Hello:
I’m new to PGI compilers and I’m testing the Community edition using the file shown at the end of this message. There is a rough matrix multiplication implementation in C, but is intended only for testing purposes. My computer is a Lenovo W540 laptop running Debian and has a 4 core Intel Core i7-4800MQ 2.7 GHz processor. I checked my program serial and using OpenMP with all the 4 cores activated (without hyperthreading) with the compilers:
GCC 6.3.0, using the flags -O3 and -fopenmp for parallel execution
ICC 14.0.3 using the flags -O3 and -openmp for parallel execution
PATHCC 16.10 using the flags -fast and -mp for parallel execution
Now, the times in seconds I’ve obtained (average of three executions):
serial 4 cores speedup
gcc 34.1 20.1 1.70
icc 35.9 10.5 3.42
pgcc 75.0 21.4 3.50
I’m a bit confused about the times of the PGI compiler. While the serial times for gcc and icc are almost the same, the PGI is more than twice worse. However, the PGI OpenMP speedup is the best of the three compilers.
I’ve obtained almost the same times with PGI using the optimization flags -O2, -O2, and -fast -Mipa=inline,fast. Is this behavior in serial execution normal with PGI? Should I use any other optimization flags?
Thanks
#include<stdio.h>
#include<stdlib.h>
#include <sys/time.h>
#define gettime(a) gettimeofday(a,NULL)
#define usec(t1,t2) (((t2).tv_sec-(t1).tv_sec)*1000000+((t2).tv_usec-(t1).tv_usec))

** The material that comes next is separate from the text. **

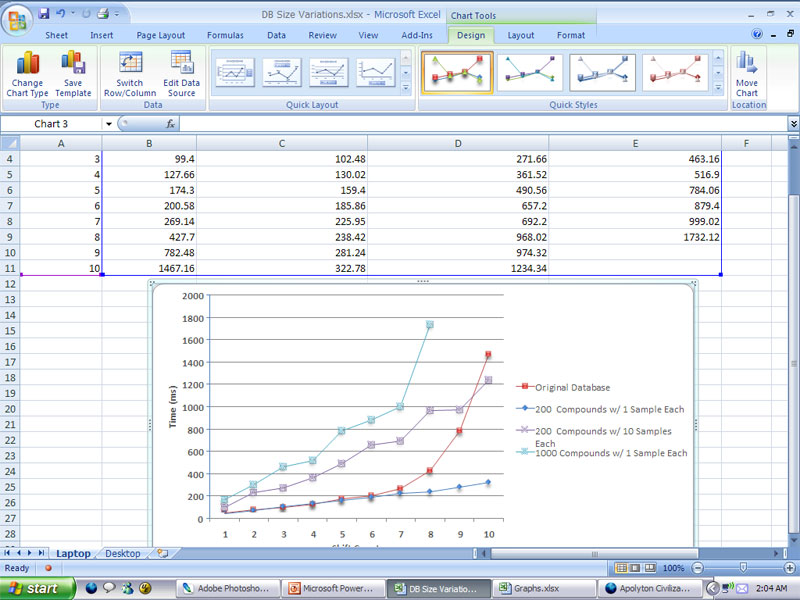Click the zoom slider handle
This screenshot has height=600, width=800.
point(742,568)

typedef struct timeval timestruct;
#define SIZE 2000
int main()
{
size_t i=0,j=0,k=0;
size_t posA=0,posB=0,posC=0;
timestruct t1,t2;
double* A=(double*)malloc(SIZE*SIZE*sizeof(double));
double* B=(double*)malloc(SIZE*SIZE*sizeof(double));
double* C=(double*)malloc(SIZE*SIZE*sizeof(double));
double sum=0.0;
for(i=0;i<SIZE*SIZE;i++)
{
A[i] = (double)i+10.0;
B[i] = (double)i+10.0;
}
gettime(&t1);
#pragma omp parallel for default(none) \
shared(C,A,B) \
private(i,j,posC,sum,k,posA,posB)
for(i=0;i<SIZE;i++)
{
for(j=0;j<SIZE;j++)
{
posC = i*SIZE+j;
sum = 0.0;
for(k=0;k<SIZE;k++)
{
posA = i*SIZE+k;
posB = k*SIZE+j;
sum += A[posA]*B[posB];
}
C[posC] = sum;
}
}
gettime(&t2);
printf("Time spent: %.5lf seconds\n",(double)usec(t1,t2)/1000000.0);
free(A);
free(B);
free(C);
return 0;
}